-- begin --

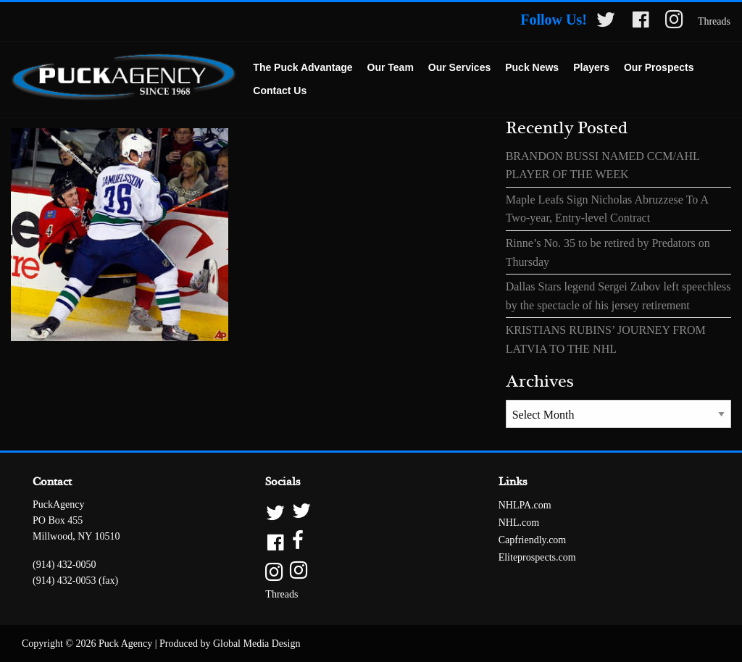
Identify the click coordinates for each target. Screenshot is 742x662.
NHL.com (519, 522)
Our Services (459, 67)
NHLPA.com (525, 505)
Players (591, 67)
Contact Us (280, 90)
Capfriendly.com (533, 540)
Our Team (390, 67)
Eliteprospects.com (537, 557)
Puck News (532, 67)
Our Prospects (658, 67)
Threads (714, 21)
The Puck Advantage (302, 67)
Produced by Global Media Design (229, 643)
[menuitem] (302, 68)
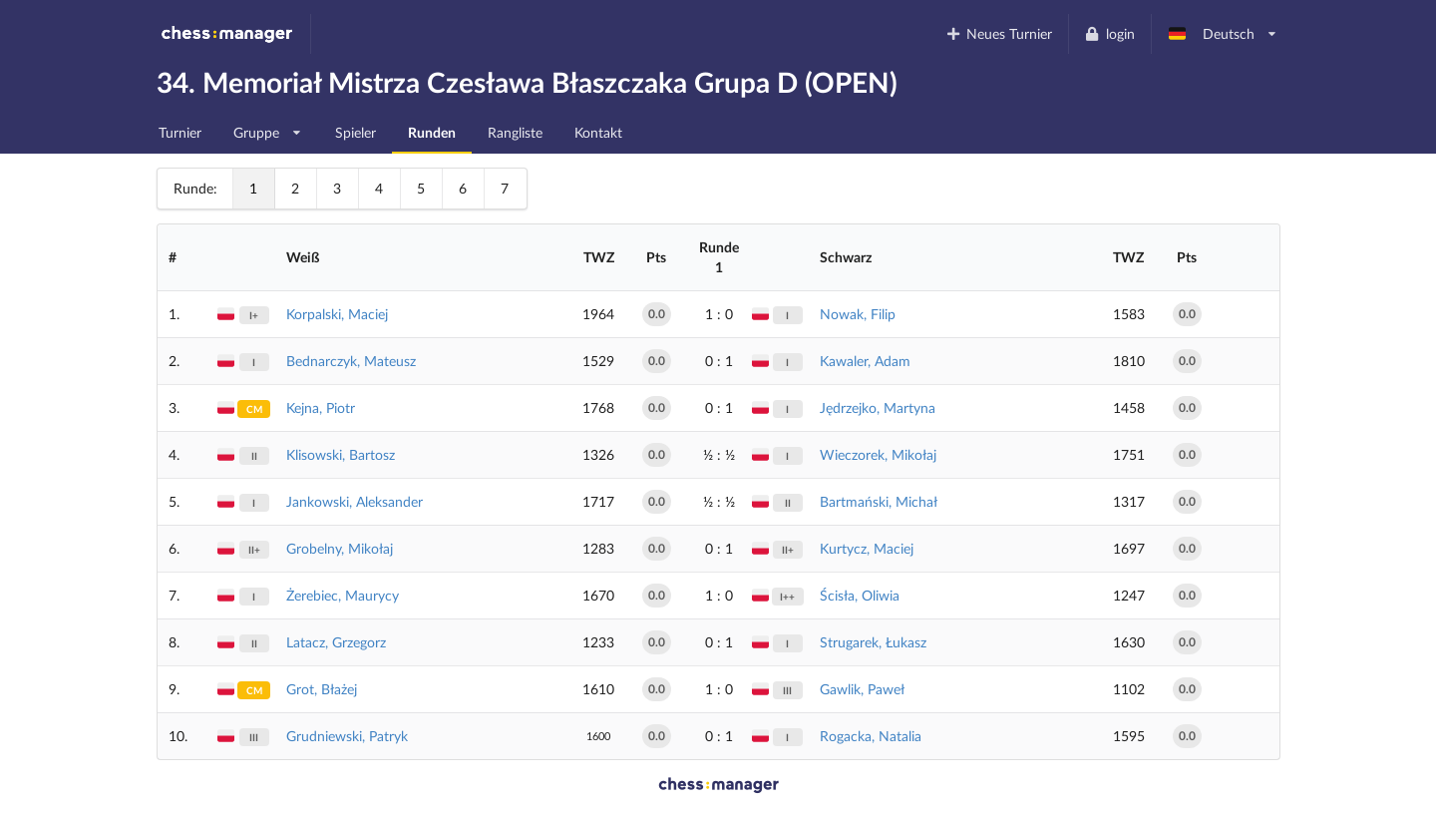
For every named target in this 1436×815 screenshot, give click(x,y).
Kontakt (598, 132)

-- end --

EXERCISE TASK: Pull every line from the records above word for word, leaving out the pictures.

SOLVED PROBLEM:
Identify the click coordinates for each target. Screenshot is 742x662.
NHL.com (519, 522)
Our Services (459, 67)
NHLPA.com (525, 505)
Players (591, 67)
Contact Us (280, 90)
Capfriendly.com (533, 540)
Our Team (390, 67)
Eliteprospects.com (537, 557)
Puck News (532, 67)
Our Prospects (658, 67)
Threads (714, 21)
The Puck Advantage (302, 67)
Produced by Global Media Design (229, 643)
[menuitem] (302, 68)
For every named target in this 1436×815 screenshot, give click(x,y).
Kontakt (598, 132)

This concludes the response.